Não foi um corte profundo, mas foi preciso. Uma fina linha vermelha brotou instantaneamente, o sangue escorrendo pelo meu braço, pingando no chão branco imaculado. Era uma imagem espelhada do corte no laudo médico que eu tinha visto, só que o meu era real.
A dor era aguda, mas não era nada comparada ao frio ártico que inundou minhas veias. Ele me marcou fisicamente com sua descrença, sua crueldade.
Ele largou o vidro, que tilintou aos meus pés. Ele olhou para o corte no meu braço, depois para mim, seus olhos desprovidos de qualquer remorso. "Agora você tem um motivo para estar no hospital", ele disse friamente.
Ele me deu as costas, pegou uma Cíntia "chorosa" nos braços e caminhou pelo corredor sem um segundo olhar. Seus seguranças o seguiram, me deixando sozinha, sangrando e quebrada, no centro de um círculo de espectadores chocados e silenciosos.
Fiquei ali, apoiada na parede, o sangue do meu braço pingando um padrão rítmico e constante no chão. Pingo. Pingo. Pingo. Como um relógio contando os segundos finais da minha antiga vida.
Ele nunca acreditou em mim. Nem por um segundo. Ele me viu, sua esposa, pálida e de luto em uma camisola de hospital, e seu primeiro instinto foi acreditar que eu era uma mentirosa. Ele escolheu ela, a mentira dela, a performance ridícula dela, em vez de mim e da verdade sobre nosso filho morto.
A dor no meu braço, a ardência na minha bochecha, a dor no meu útero vazio - tudo se fundiu em um único e aterrorizante ponto de clareza.
O amor era um passivo. A esperança era uma fraqueza. O perdão era para os tolos.
Meu celular ainda estava em minha mão. Meus dedos, manchados com meu próprio sangue, estavam surpreendentemente firmes enquanto eu discava dois números que sabia de cor.

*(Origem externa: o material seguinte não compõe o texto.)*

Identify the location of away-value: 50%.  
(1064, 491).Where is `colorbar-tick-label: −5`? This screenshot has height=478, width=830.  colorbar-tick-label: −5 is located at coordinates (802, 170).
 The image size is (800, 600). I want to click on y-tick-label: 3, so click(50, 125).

O primeiro foi para o homem de confiança do meu pai. O segundo foi para Adriano Ferraz, meu amigo de infância, o único homem que já me olhou sem calcular meu valor.
"Alana? O que foi? Sua voz parece...", a voz de Adriano estava tensa de preocupação.

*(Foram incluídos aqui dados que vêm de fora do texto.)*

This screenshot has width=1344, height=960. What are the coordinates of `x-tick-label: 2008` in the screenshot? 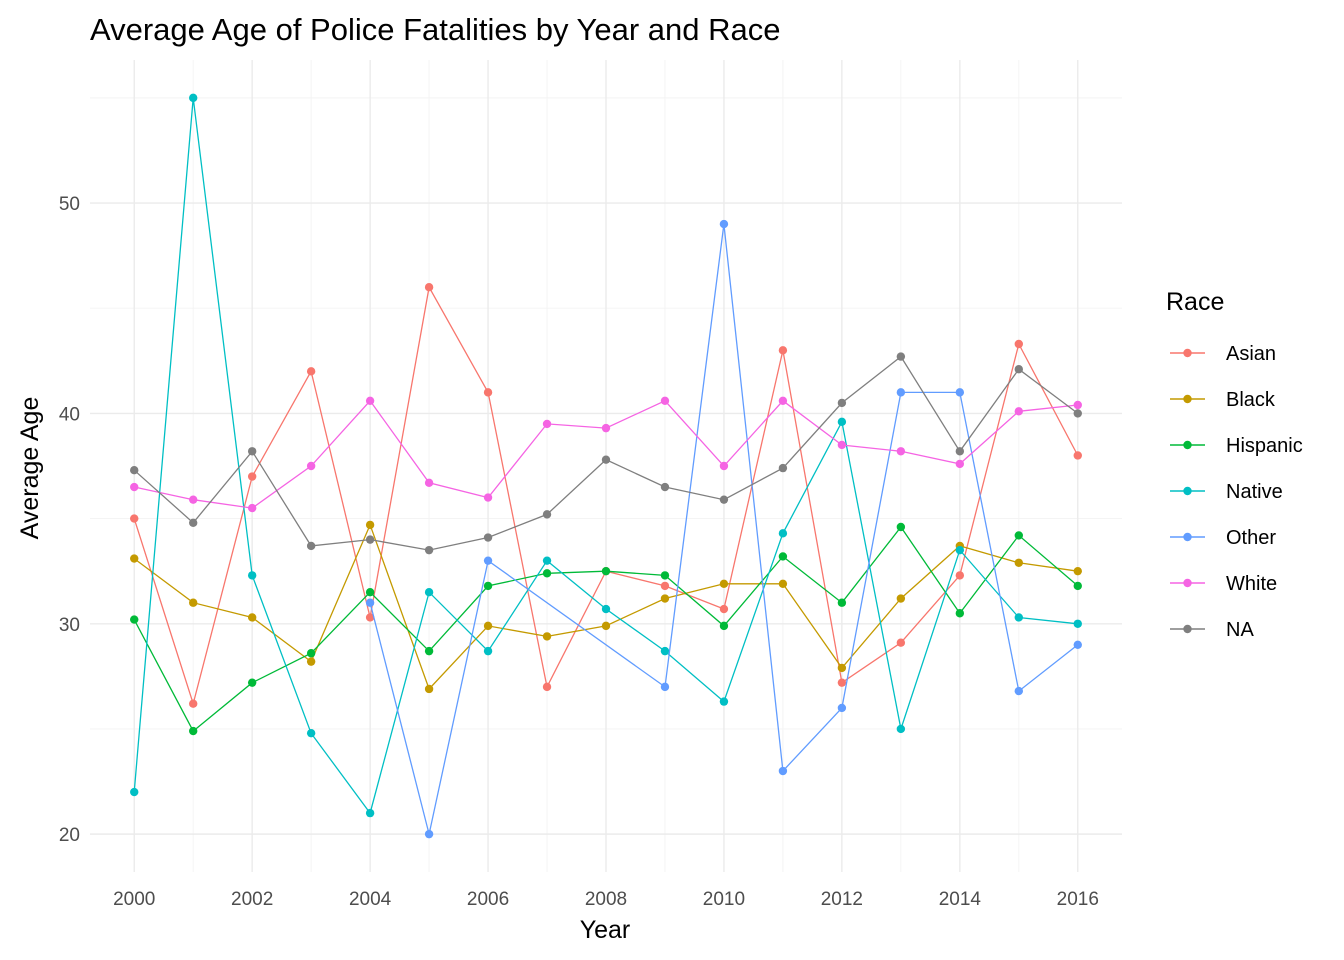 It's located at (606, 900).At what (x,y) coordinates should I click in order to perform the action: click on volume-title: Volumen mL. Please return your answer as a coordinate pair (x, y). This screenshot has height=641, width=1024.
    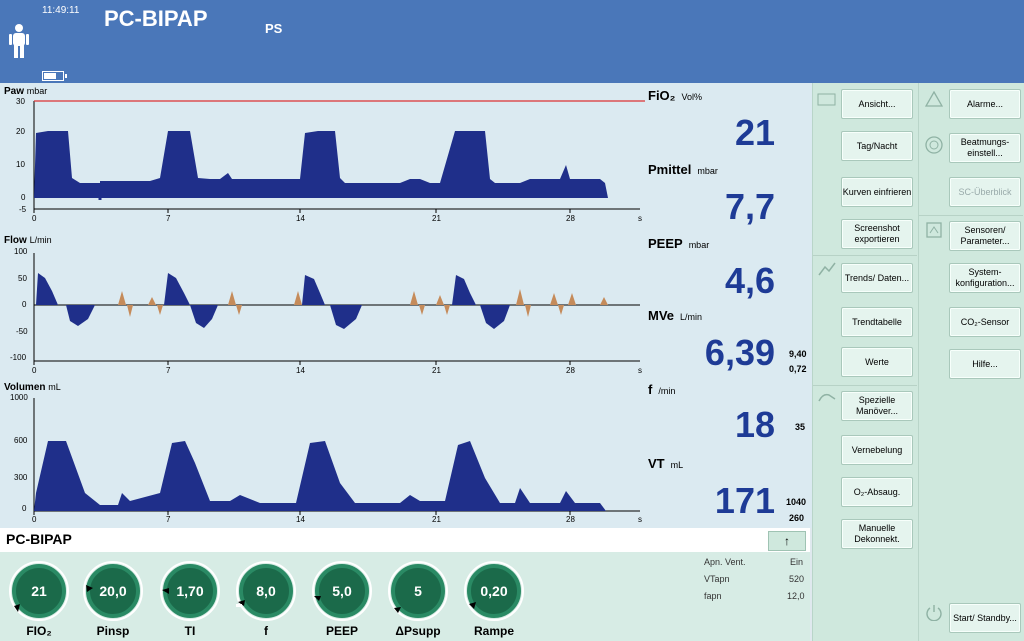
    Looking at the image, I should click on (32, 388).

"Eu preciso de você", eu disse, minha própria voz a de uma estranha, oca e sem tom. "É hora de queimar tudo."
Ao desligar, ouvi o lamento distante de sirenes se aproximando. Eu não me movi. Apenas observei as luzes vermelhas e azuis giratórias pintarem as paredes do corredor.

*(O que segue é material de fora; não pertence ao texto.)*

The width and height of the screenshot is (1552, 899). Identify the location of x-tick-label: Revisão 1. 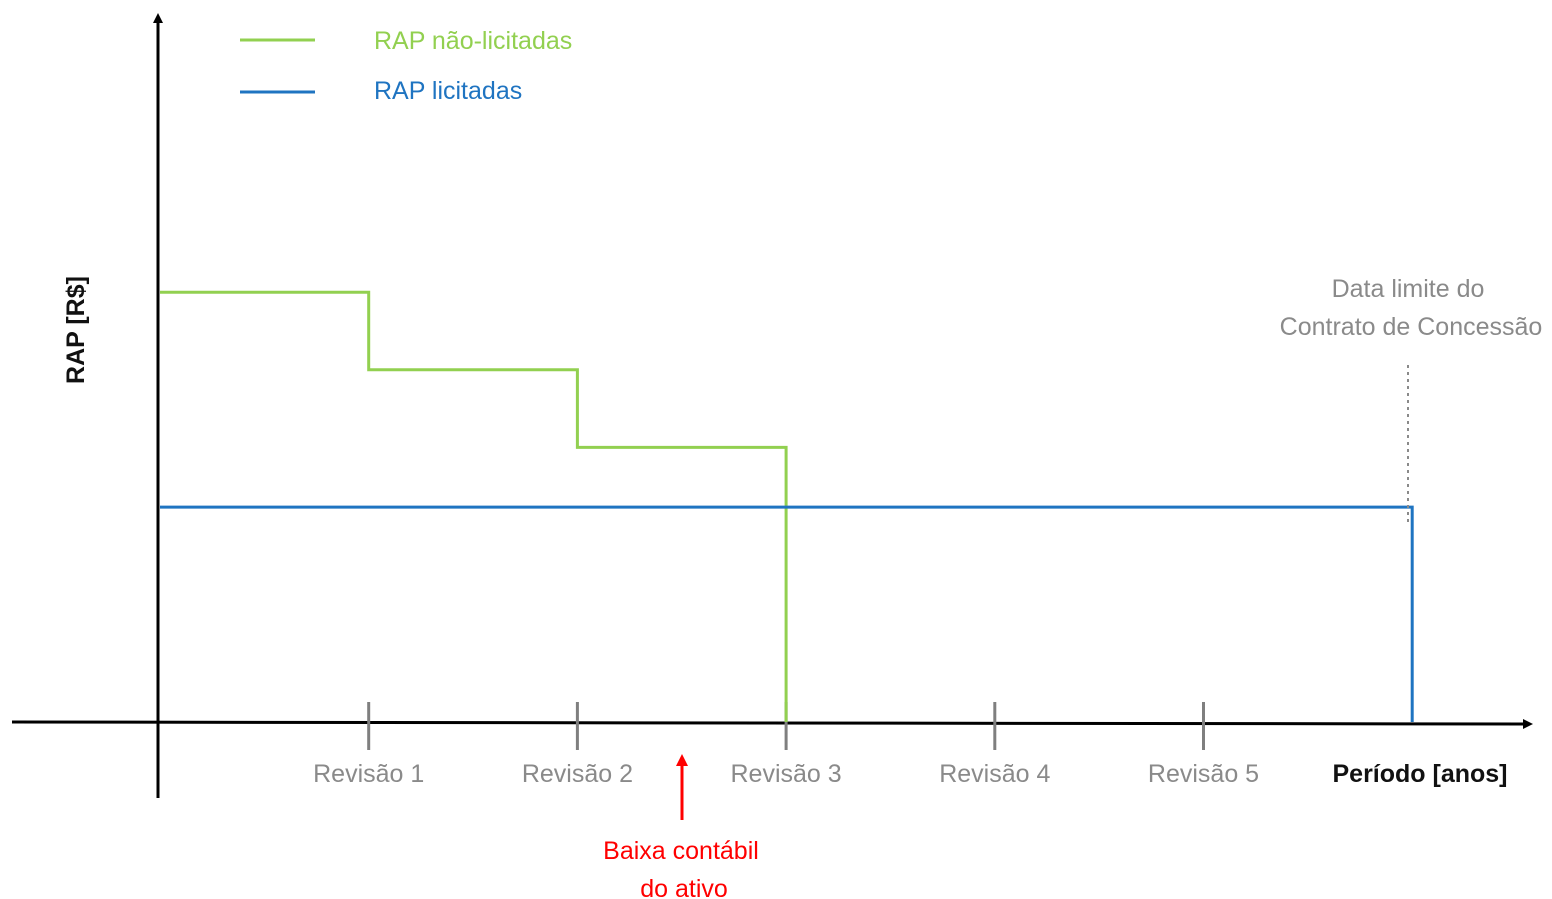
(368, 774).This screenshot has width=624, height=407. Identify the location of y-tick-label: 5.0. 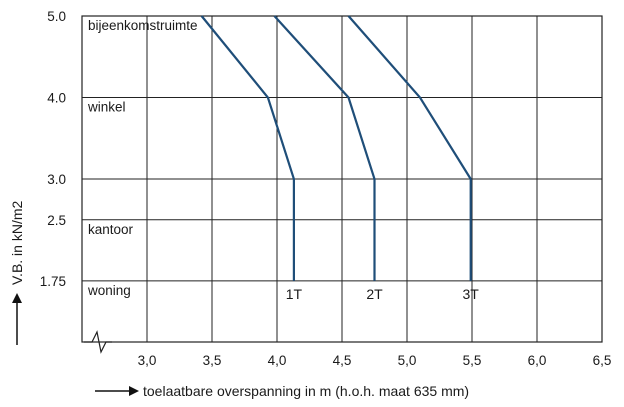
(56, 16).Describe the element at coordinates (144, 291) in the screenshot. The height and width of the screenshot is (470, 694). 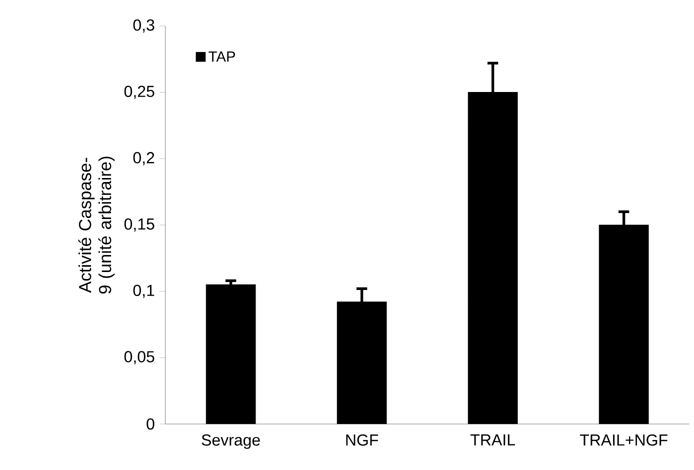
I see `y-tick-label: 0,1` at that location.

Eles não estavam vindo por mim.
Eles estavam vindo por ele.
Eu tinha as filmagens de segurança do hospital. Eu tinha o laudo médico do meu aborto. Eu tinha o caco de vidro irregular com as impressões digitais dele por toda parte. E eu tinha todo o peso da máquina política dos Queiroz atrás de mim.
Olhei para o sangue em minhas mãos e, pela primeira vez em muito, muito tempo, eu sorri.